Set exercise
Rewrite all of the rows below, substituting "Color Picker tool" for "Eyedropper tool" wherever it occurs and keeping every other part unchanged.

Rows excerpted from a collection

= = = =

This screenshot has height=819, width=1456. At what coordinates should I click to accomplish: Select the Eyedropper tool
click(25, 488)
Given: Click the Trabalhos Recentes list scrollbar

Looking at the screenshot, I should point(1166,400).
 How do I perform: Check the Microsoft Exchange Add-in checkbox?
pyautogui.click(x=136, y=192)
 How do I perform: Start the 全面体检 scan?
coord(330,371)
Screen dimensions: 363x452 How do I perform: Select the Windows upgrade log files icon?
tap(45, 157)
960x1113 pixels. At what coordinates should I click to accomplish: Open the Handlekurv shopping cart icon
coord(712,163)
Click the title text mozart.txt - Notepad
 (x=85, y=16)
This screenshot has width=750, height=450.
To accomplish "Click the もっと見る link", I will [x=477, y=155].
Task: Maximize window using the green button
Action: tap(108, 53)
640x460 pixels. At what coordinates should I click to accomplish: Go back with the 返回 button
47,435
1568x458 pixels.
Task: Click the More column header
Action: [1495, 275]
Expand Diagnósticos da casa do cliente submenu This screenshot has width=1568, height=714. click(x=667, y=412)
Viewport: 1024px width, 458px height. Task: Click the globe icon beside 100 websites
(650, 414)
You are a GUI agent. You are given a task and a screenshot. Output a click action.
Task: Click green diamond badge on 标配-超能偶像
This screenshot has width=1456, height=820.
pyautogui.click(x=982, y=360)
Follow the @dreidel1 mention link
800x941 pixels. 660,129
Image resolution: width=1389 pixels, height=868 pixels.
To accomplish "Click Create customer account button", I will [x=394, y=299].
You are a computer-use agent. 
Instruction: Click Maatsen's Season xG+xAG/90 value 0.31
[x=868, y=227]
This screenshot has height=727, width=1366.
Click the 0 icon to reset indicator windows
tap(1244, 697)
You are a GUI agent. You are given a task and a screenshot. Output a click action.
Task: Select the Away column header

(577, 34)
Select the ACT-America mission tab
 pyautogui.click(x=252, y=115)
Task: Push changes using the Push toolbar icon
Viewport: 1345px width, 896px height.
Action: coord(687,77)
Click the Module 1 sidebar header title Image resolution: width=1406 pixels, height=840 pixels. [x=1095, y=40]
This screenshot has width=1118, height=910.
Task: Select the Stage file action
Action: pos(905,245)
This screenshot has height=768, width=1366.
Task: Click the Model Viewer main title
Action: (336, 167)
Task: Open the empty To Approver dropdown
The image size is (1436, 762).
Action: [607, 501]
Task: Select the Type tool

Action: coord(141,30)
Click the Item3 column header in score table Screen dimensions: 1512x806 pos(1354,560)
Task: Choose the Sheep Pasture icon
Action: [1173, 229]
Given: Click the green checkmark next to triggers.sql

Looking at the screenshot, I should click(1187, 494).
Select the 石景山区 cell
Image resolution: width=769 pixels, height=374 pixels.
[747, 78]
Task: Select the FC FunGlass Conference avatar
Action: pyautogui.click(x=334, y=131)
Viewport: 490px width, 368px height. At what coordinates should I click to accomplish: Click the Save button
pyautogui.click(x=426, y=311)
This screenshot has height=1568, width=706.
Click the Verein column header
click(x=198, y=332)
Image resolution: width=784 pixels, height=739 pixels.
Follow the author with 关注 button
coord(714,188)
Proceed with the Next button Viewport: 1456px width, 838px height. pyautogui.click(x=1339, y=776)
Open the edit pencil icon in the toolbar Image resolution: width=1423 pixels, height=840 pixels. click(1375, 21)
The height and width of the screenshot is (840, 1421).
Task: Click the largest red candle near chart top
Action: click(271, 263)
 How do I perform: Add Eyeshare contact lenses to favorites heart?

= = = =

Solution to this exercise
This screenshot has height=819, width=1456. At what coordinates should I click to accomplish: Select the Color Picker tool
click(25, 488)
Given: Click the Trabalhos Recentes list scrollbar

Looking at the screenshot, I should point(1166,400).
 How do I perform: Check the Microsoft Exchange Add-in checkbox?
pyautogui.click(x=136, y=192)
 How do I perform: Start the 全面体检 scan?
coord(330,371)
Screen dimensions: 363x452 How do I perform: Select the Windows upgrade log files icon?
tap(45, 157)
960x1113 pixels. At what coordinates should I click to accomplish: Open the Handlekurv shopping cart icon
coord(712,163)
Click the title text mozart.txt - Notepad
 (x=85, y=16)
This screenshot has width=750, height=450.
To accomplish "Click the もっと見る link", I will [x=477, y=155].
Task: Maximize window using the green button
Action: tap(108, 53)
640x460 pixels. At what coordinates should I click to accomplish: Go back with the 返回 button
47,435
1568x458 pixels.
Task: Click the More column header
Action: [1495, 275]
Expand Diagnósticos da casa do cliente submenu This screenshot has width=1568, height=714. click(x=667, y=412)
Viewport: 1024px width, 458px height. Task: Click the globe icon beside 100 websites
(650, 414)
You are a GUI agent. You are given a task and a screenshot. Output a click action.
Task: Click green diamond badge on 标配-超能偶像
This screenshot has width=1456, height=820.
pyautogui.click(x=982, y=360)
Follow the @dreidel1 mention link
800x941 pixels. 660,129
Image resolution: width=1389 pixels, height=868 pixels.
To accomplish "Click Create customer account button", I will [x=394, y=299].
You are a computer-use agent. 
Instruction: Click Maatsen's Season xG+xAG/90 value 0.31
[x=868, y=227]
This screenshot has height=727, width=1366.
Click the 0 icon to reset indicator windows
tap(1244, 697)
You are a GUI agent. You are given a task and a screenshot. Output a click action.
Task: Select the Away column header

(577, 34)
Select the ACT-America mission tab
 pyautogui.click(x=252, y=115)
Task: Push changes using the Push toolbar icon
Viewport: 1345px width, 896px height.
Action: coord(687,77)
Click the Module 1 sidebar header title Image resolution: width=1406 pixels, height=840 pixels. [x=1095, y=40]
This screenshot has width=1118, height=910.
Task: Select the Stage file action
Action: pos(905,245)
This screenshot has height=768, width=1366.
Task: Click the Model Viewer main title
Action: (336, 167)
Task: Open the empty To Approver dropdown
The image size is (1436, 762).
Action: [607, 501]
Task: Select the Type tool

Action: coord(141,30)
Click the Item3 column header in score table Screen dimensions: 1512x806 pos(1354,560)
Task: Choose the Sheep Pasture icon
Action: [1173, 229]
Given: Click the green checkmark next to triggers.sql

Looking at the screenshot, I should click(1187, 494).
Select the 石景山区 cell
Image resolution: width=769 pixels, height=374 pixels.
[747, 78]
Task: Select the FC FunGlass Conference avatar
Action: pyautogui.click(x=334, y=131)
Viewport: 490px width, 368px height. At what coordinates should I click to accomplish: Click the Save button
pyautogui.click(x=426, y=311)
This screenshot has height=1568, width=706.
Click the Verein column header
click(x=198, y=332)
Image resolution: width=784 pixels, height=739 pixels.
Follow the author with 关注 button
coord(714,188)
Proceed with the Next button Viewport: 1456px width, 838px height. pyautogui.click(x=1339, y=776)
Open the edit pencil icon in the toolbar Image resolution: width=1423 pixels, height=840 pixels. click(1375, 21)
The height and width of the screenshot is (840, 1421).
Task: Click the largest red candle near chart top
Action: click(271, 263)
 How do I perform: Add Eyeshare contact lenses to favorites heart?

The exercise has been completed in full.